Instructional design/Blended Learning Lesson Plans/Designing a Blended Lesson
|Introduction||Defining Blended Instruction||Types of Blended Instruction||Designing a Blended Lesson||Summary|
Designing Blended Lessons[edit | edit source]
Now that you know what blended instruction is and some of the most common types of blended instruction, it's time to begin designing blended instructional lessons for your own classroom. To help you design your own lessons, you can download a lesson plan template in PDF format by clicking the image on the right side of this page. To use template to design a blended instruction lesson plan, follow the procedure below.
- Give the lesson a descriptive title.
- Create a list of the learning objectives that students should master by the end of the lesson.
- Describe the computer-based component(s) of the lesson in which students will learn from instructional media. This could be done following in the any of the three instructional models.
- Describe the face-to-face component of the lesson in which students will learn from the teacher and / or each other. In order for a lesson to be truly blended, both the computer-based and face-to-face sections of the template should contain instructional content.
- Combine the computer-based and face-to-face components of the lesson into an instructional sequence, describing when and how each component should be used.
Let's look at an example of how this template can be used to design instructional lessons. If you'll recall from the quiz on the previous page, Mr. Skinner sometimes begins his 3rd grade Spanish lessons by showing a funny YouTube video in Spanish and asking his students to collaboratively translate the video. After students have shared their translations, he shows the video again in English. Mr. Skinner uses lessons like this to increase student engagement and to introduce new vocabulary for the day. His students can often figure out what a word means using the context of the video. In one particular lesson, Mr. Skinner wanted to teach his class the Spanish words for "dog", and "cat". He begins his class by showing a video in Spanish about a dog arguing with a cat. The students work together to translate the video, then share their ideas with the class. The video is then replayed in English, and Mr. Skinner pauses at certain moments to highlight the Spanish words for dog and cat. He then prompts the students to pair up and write their own story about a dog and a cat in Spanish. After the student pairs have had some time to work, he asks the students to act out their stories. Here is an example of what Mr. Skinner's lesson plan may look like.

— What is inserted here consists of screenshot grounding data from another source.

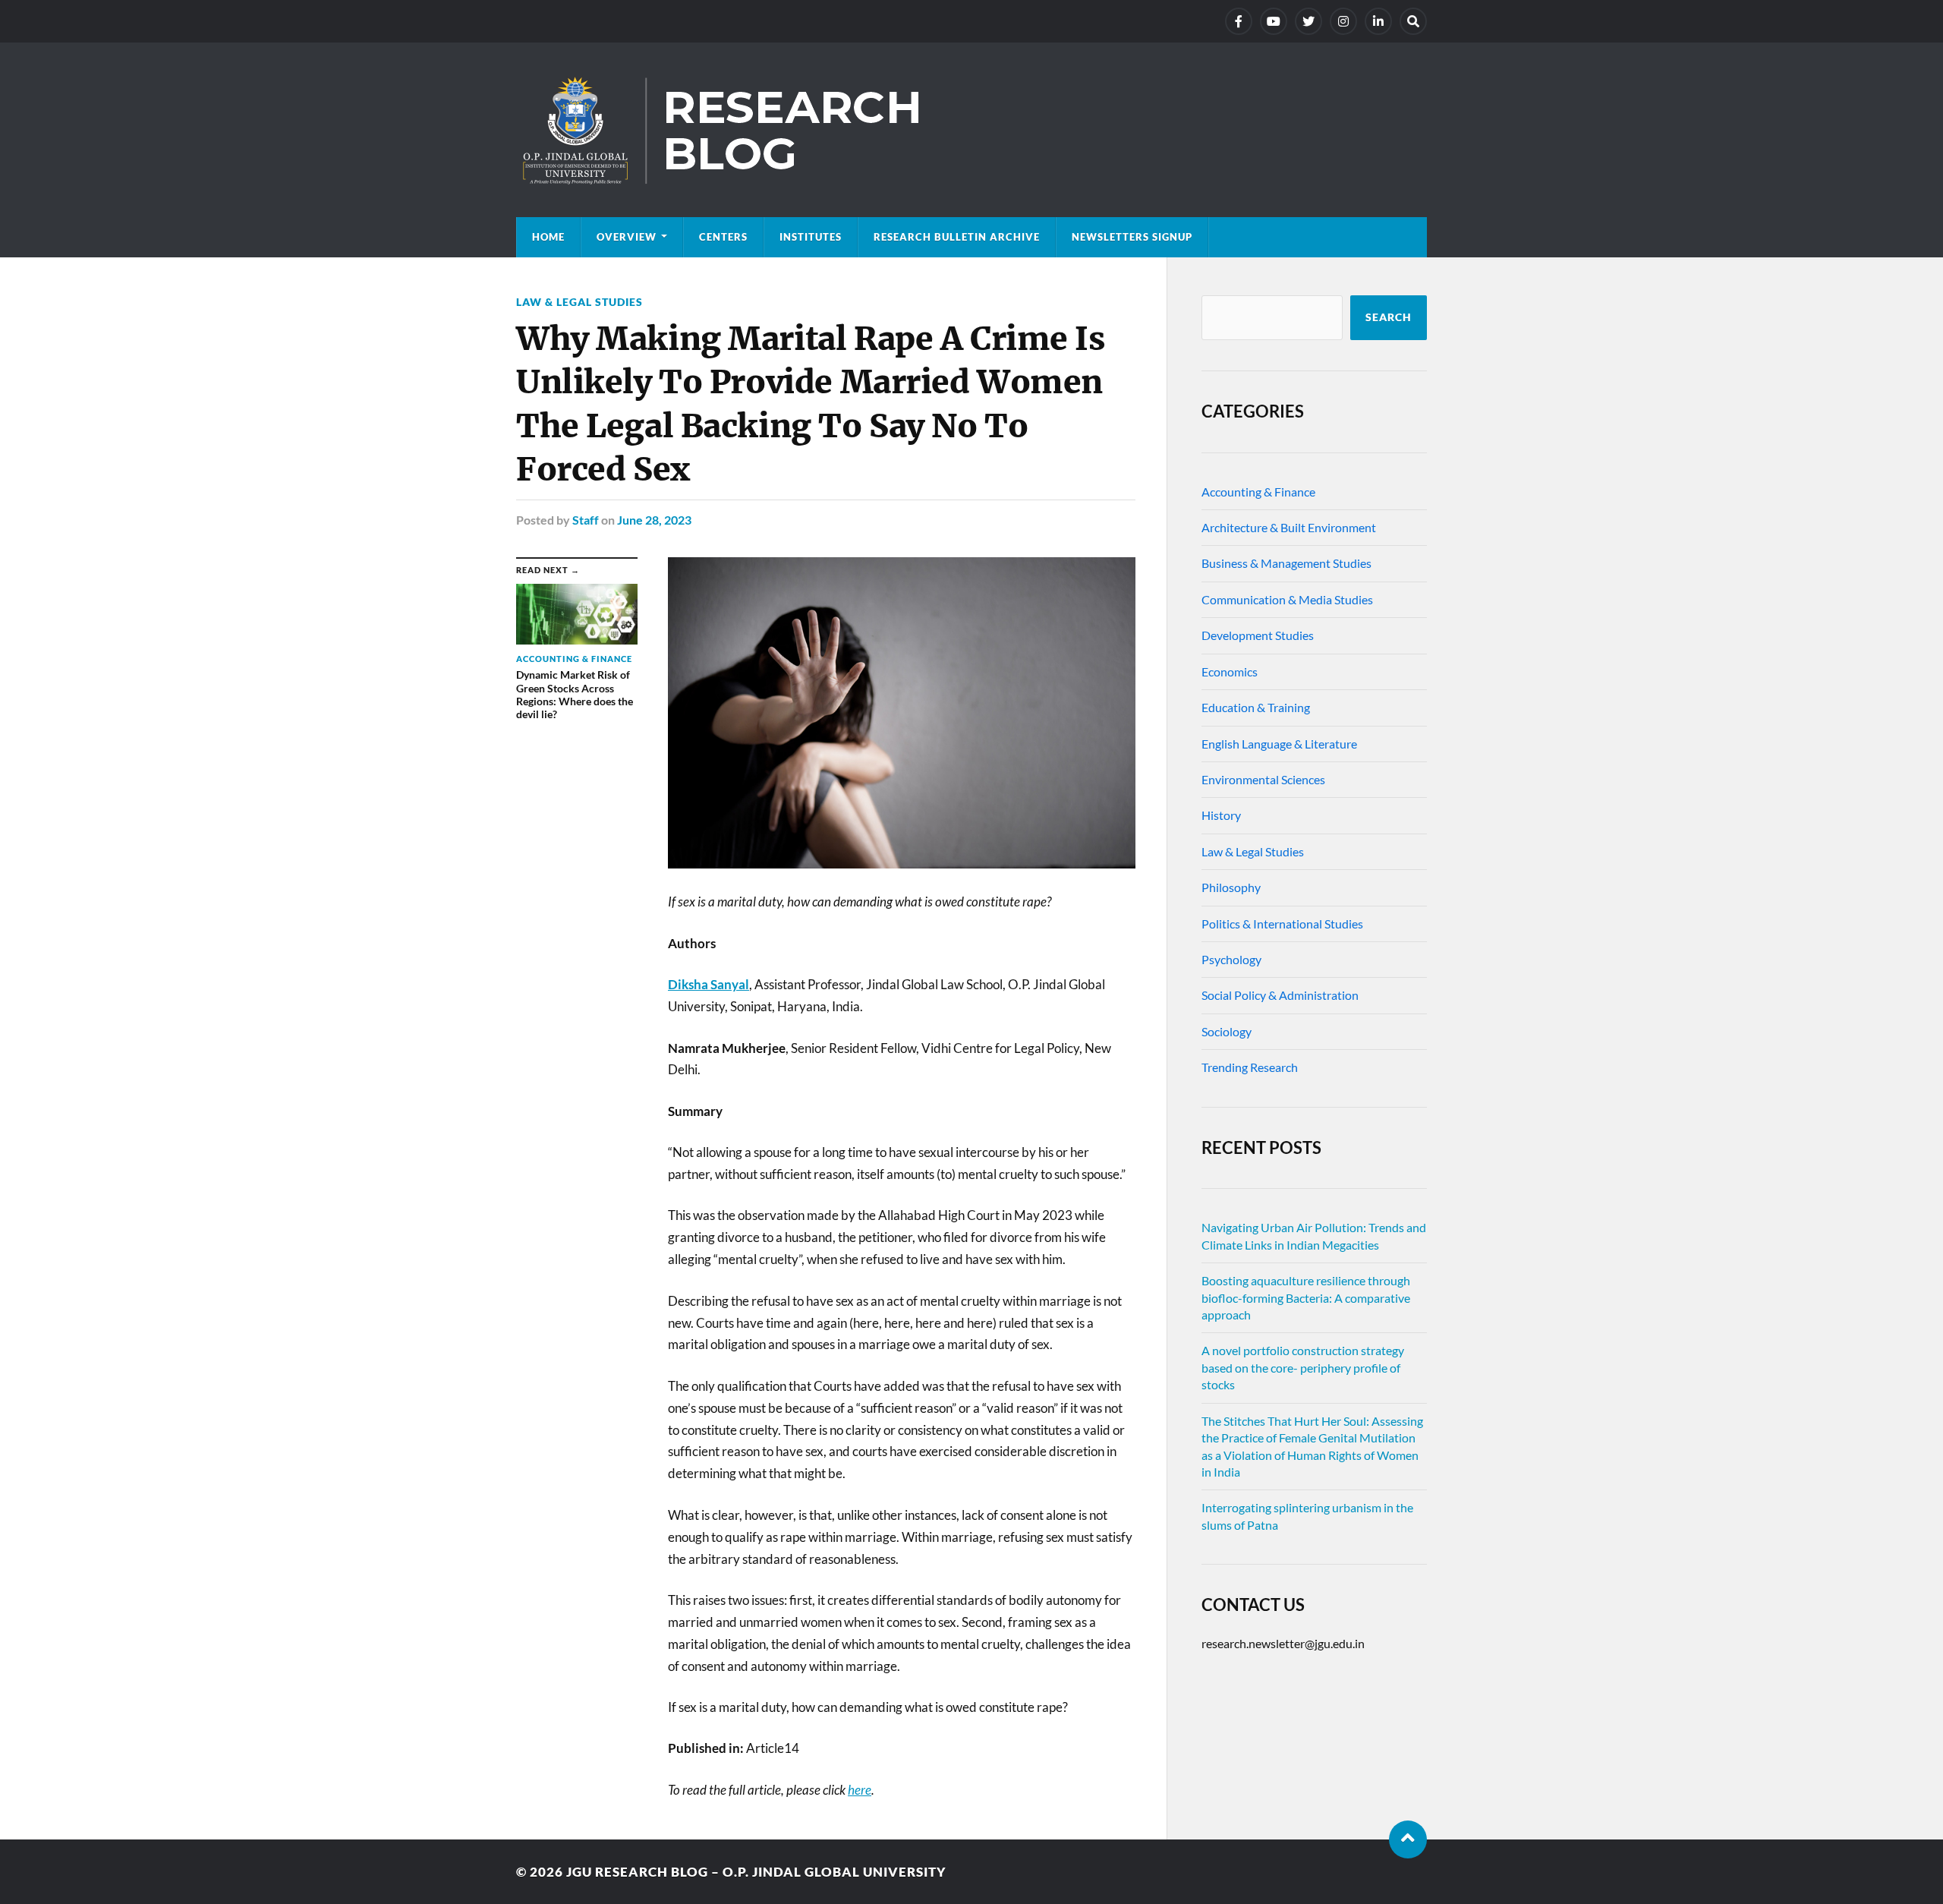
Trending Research (1249, 1067)
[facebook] (1238, 21)
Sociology (1226, 1031)
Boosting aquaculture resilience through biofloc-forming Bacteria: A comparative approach (1305, 1297)
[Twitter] (1308, 21)
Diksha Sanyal (708, 984)
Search (1388, 317)
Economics (1229, 671)
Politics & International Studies (1282, 923)
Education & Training (1255, 707)
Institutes (810, 237)
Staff (585, 519)
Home (548, 237)
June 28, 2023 (654, 519)
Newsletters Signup (1132, 237)
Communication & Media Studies (1287, 599)
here (859, 1790)
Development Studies (1257, 635)
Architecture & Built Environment (1288, 527)
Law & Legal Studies (579, 301)
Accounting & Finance (1258, 491)
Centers (723, 237)
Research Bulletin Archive (957, 237)
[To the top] (1408, 1839)
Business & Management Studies (1286, 563)
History (1221, 815)
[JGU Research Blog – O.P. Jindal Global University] (971, 130)
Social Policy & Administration (1280, 995)
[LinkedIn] (1378, 21)
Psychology (1231, 959)
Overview (627, 237)
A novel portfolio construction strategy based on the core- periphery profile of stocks (1302, 1367)
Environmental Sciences (1263, 779)
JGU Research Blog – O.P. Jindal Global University (756, 1872)
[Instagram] (1343, 21)
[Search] (1413, 21)
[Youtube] (1273, 21)
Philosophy (1231, 887)
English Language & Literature (1279, 743)
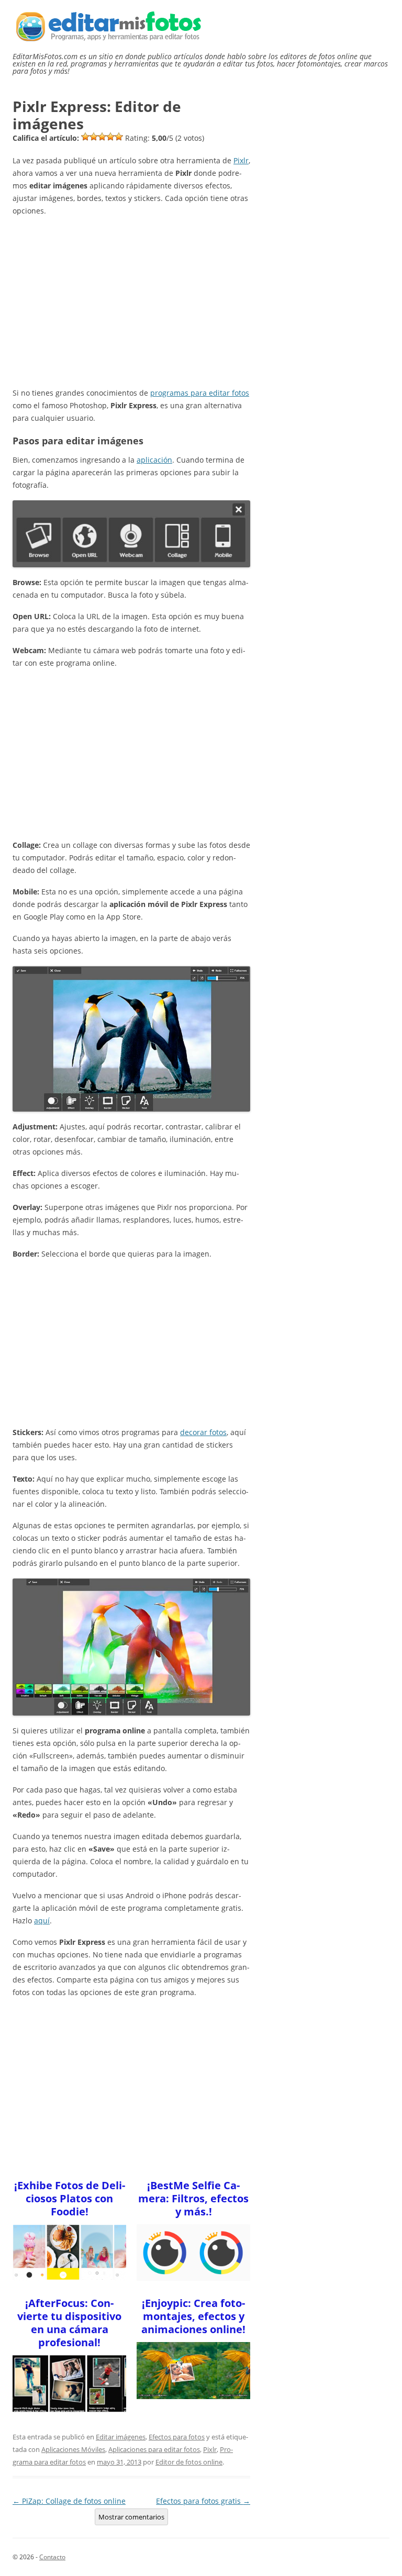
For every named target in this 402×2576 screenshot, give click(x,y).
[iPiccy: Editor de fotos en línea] (131, 1647)
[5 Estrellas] (119, 136)
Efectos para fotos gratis (203, 2501)
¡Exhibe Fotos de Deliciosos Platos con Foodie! (69, 2198)
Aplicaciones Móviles (73, 2449)
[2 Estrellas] (94, 136)
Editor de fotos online (188, 2462)
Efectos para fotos (177, 2436)
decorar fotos (203, 1432)
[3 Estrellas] (102, 136)
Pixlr (241, 160)
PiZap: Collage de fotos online (69, 2501)
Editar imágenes (121, 2436)
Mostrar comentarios (131, 2517)
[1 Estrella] (85, 136)
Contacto (52, 2556)
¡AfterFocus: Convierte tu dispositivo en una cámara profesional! (69, 2323)
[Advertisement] (131, 299)
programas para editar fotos (199, 393)
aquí (42, 1920)
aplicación (154, 460)
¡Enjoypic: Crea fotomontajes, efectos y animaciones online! (193, 2316)
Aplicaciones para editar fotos (154, 2449)
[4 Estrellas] (110, 136)
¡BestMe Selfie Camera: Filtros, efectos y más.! (193, 2198)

Check Your Understanding[edit | edit source]
You will now have the opportunity to practice filling out the lesson plan template yourself based on one of Mr. Wiggum's Civics lessons. In this lesson, Mr. Wiggum wants to teach his students about the structure of the judicial system. He finds an online instructional video explaining the judicial system, which he assigns for homework. When students come to class, he starts be giving the students five warm-up questions about the video. After discussing the answers to the questions, the class begins working in teams on case studies in which they act as lawyers providing advice about the judicial system to potential clients.
To practice filling out the template:
- Open the lesson plan template by clicking the image on the right side of the page.
- Fill out the template for Mr. Wiggum's Civics lesson describe above.